Volume 18 • Issue 39 | February 10 - 16, 2006

North Tribeca building changes advance a step

By Ronda Kaysen

The City Planning Commission certified a North Tribeca developer’s application to redevelop a swath of the waterfront — setting the stage for a fierce battle with local residents about the historic district’s future.

The Jack Parker Corporation would like to rezone four North Tribeca blocks bounded by West, Washington, Watts and Hubert Sts. for residential development. The application lays the groundwork for the developer, who controls the development rights for one of the blocks, to transform the manufacturing neighborhood into one that would allow for a 300-unit apartment building and a 160-foot height limit along West St.

“We are pleased that the City Planning Commission has voted to certify a proposed zoning change… in the outmoded manufacturing zone,” Jack Parker’s vice president, William Wallerstein, said in a prepared statement.

Local residents, however, are not so pleased and are quickly mounting a counter-attack.
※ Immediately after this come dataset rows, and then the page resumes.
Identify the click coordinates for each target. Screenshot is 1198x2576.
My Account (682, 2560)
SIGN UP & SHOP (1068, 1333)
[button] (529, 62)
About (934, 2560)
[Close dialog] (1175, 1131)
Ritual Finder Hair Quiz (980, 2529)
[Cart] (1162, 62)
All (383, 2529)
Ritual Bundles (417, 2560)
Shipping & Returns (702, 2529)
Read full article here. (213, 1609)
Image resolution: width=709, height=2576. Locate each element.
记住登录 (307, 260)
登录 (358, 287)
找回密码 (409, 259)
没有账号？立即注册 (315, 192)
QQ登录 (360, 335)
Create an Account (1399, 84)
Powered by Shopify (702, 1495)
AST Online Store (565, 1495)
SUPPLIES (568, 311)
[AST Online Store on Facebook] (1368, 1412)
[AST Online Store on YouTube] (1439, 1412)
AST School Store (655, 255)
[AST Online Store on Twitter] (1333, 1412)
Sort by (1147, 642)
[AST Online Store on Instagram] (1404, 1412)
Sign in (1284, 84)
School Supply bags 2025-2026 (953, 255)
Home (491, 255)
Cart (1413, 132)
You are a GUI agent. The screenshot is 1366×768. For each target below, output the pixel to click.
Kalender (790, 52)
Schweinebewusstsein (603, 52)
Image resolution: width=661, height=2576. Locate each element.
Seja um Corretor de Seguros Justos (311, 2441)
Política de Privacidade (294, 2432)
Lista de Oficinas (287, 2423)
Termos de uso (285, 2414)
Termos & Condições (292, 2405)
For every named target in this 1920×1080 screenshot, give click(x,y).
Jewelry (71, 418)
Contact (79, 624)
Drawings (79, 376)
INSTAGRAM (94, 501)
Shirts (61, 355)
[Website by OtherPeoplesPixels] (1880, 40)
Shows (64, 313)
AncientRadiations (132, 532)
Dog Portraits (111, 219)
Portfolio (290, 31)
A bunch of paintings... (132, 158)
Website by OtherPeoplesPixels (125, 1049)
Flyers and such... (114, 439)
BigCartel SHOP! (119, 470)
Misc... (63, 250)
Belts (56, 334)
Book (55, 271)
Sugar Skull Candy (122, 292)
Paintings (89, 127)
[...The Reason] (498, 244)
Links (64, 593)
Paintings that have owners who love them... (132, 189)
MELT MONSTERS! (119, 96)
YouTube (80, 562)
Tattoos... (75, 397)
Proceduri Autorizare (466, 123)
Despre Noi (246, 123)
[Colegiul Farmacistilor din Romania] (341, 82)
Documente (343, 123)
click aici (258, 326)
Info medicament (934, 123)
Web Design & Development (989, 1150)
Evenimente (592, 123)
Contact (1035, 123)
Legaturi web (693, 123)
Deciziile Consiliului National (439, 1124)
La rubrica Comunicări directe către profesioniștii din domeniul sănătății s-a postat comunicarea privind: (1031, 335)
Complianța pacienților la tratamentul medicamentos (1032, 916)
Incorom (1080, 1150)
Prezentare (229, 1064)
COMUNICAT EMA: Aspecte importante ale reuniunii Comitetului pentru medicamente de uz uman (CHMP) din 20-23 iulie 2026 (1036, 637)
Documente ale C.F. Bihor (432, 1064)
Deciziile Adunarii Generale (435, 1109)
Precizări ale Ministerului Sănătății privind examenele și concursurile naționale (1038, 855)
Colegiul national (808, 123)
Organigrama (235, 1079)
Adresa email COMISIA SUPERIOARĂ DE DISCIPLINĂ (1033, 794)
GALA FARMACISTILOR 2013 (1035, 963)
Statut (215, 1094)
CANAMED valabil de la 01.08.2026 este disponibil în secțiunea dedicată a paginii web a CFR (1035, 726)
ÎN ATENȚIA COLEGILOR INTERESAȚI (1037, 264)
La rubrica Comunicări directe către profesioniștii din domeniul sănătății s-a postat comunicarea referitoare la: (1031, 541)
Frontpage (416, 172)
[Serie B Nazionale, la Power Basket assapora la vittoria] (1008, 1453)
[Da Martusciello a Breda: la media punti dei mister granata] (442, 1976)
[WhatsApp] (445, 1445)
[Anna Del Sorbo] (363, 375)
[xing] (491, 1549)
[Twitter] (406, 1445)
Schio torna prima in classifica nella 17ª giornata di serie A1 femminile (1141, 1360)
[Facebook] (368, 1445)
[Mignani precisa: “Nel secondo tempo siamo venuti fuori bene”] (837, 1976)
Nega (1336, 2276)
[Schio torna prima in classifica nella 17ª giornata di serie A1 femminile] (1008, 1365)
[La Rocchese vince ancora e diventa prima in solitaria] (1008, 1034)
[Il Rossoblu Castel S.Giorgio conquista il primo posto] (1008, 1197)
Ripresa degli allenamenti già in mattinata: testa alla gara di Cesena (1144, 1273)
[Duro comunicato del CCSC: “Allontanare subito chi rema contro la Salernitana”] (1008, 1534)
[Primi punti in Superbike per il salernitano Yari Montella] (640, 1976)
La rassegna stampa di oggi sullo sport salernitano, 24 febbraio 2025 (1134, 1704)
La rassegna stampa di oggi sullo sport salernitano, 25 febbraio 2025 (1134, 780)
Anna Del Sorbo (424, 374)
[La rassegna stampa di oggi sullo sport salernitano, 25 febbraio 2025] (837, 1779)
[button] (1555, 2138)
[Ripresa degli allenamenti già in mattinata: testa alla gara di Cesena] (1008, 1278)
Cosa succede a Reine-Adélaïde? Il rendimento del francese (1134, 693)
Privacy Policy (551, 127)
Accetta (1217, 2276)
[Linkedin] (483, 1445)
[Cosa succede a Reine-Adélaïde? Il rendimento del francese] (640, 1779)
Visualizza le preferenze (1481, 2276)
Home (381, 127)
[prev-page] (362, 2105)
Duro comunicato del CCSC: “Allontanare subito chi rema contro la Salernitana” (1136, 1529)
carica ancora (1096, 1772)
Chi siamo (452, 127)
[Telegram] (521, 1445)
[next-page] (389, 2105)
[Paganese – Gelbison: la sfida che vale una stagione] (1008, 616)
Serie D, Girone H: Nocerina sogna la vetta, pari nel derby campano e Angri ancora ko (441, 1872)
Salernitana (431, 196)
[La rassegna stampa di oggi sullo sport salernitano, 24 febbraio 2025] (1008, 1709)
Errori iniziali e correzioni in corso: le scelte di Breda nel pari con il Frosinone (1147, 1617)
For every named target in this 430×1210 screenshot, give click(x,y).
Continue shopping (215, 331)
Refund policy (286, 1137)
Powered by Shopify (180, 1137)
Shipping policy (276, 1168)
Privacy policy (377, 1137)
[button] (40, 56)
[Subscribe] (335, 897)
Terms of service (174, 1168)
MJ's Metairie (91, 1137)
“Why should the rest of the community be in shadows with no light and air for the benefit of the developer?” said Tribeca Community Association president and Community Board 1 member Carole De Saram.

The Tribeca Community Association is currently interviewing lawyers to prepare for a lawsuit against Parker.

Parker’s application calls for a 160-foot height limit along West St. and 120 feet along Washington St. and allows for up to 260,000 sq. ft. of space. The application also calls for a parking garage.

Residents worry the development will wreak havoc on the sleepy neighborhood. The parcel in question sits south of the mouth of the Holland Tunnel, which often cripples the western edge of Canal St. with an impassable mass of gridlock. The block-long parcel Parker owns, bounded by West, Washington, Watts and Desbrosses Sts., sits across the street from Fleming Smith Warehouse, a historic building.

Residents had been working with City Planning to devise a rezoning plan of their own for the neighborhood in response to Parker’s four-year effort to develop the area. Residents and political leaders were stunned to learn that the department planned to certify Parker’s application without a comprehensive environmental impact statement for the area.

A full E.I.S. would give the public the opportunity to weigh in with its opinions in a public scooping session and give the community board the opportunity to voice its opinion before the application was certified by City Planning.

“We were all very disappointed that City Planning did not keep us in the loop, did not give us accurate information, did not give us a heads up about where the process was at,” said C.B. 1 Tribeca Committee co-chairperson Rick Landman, who learned that the application had been certified from Downtown Express. “We are just totally confused.”

City Planning Commissioner Amanda Burden insists the process will not exclude the public and certification does not mean City Planning support. The application must go through a lengthy Uniform Land Use Review Procedure, which allows the community board, the borough president, the City Planning Commission and the City Council to weigh in on the proposal. “The commission often modifies the plan and then it goes to the City Council. It will get a full public review,” Burden told Downtown Express.

The ULURP process does not appease residents and political leaders who would like to see a full E.I.S. and the neighborhood rezoned with lower height limits and less density. “It is not the job of the City Council to stop it. It is the job of City Planning to plan the city,” said De Saram. “What we have here is, City Planning is not planning.”

Allowing a developer to rezone several blocks of a neighborhood to accommodate a single parcel of land “sets a terrible precedent,” said De Saram and City Planning should step in and prevent such a thing from happening. “If this is a loophole,” she said, “Then it needs to be fixed.”

Burden says her hands are tied: Parker reduced the height limits on his buildings from 210 feet to 160 feet and is no longer required to conduct a full E.I.S. The department could not block the application. “There was no way, he didn’t have to do it [an E.I.S.] We looked at it really carefully… you don’t make somebody do it if they don’t have to do it,” said Burden.

A group of Westside elected officials, led by U.S. Rep. Jerrold Nadler, sent Burden a joint letter Monday, deploring the department’s decision, calling it “a complete repudiation of the open and transparent process.”

Wallerstein at the Parker Corp. said the application compliments the changing neighborhood and is the result of “a continuing dialogue with the department.”

“This carefully crafted zoning proposal sensitively and responsibly balances various planning and community issues,” he said in the statement, “and establishes an appropriate context for development that reflects the character and quality of the neighborhood.”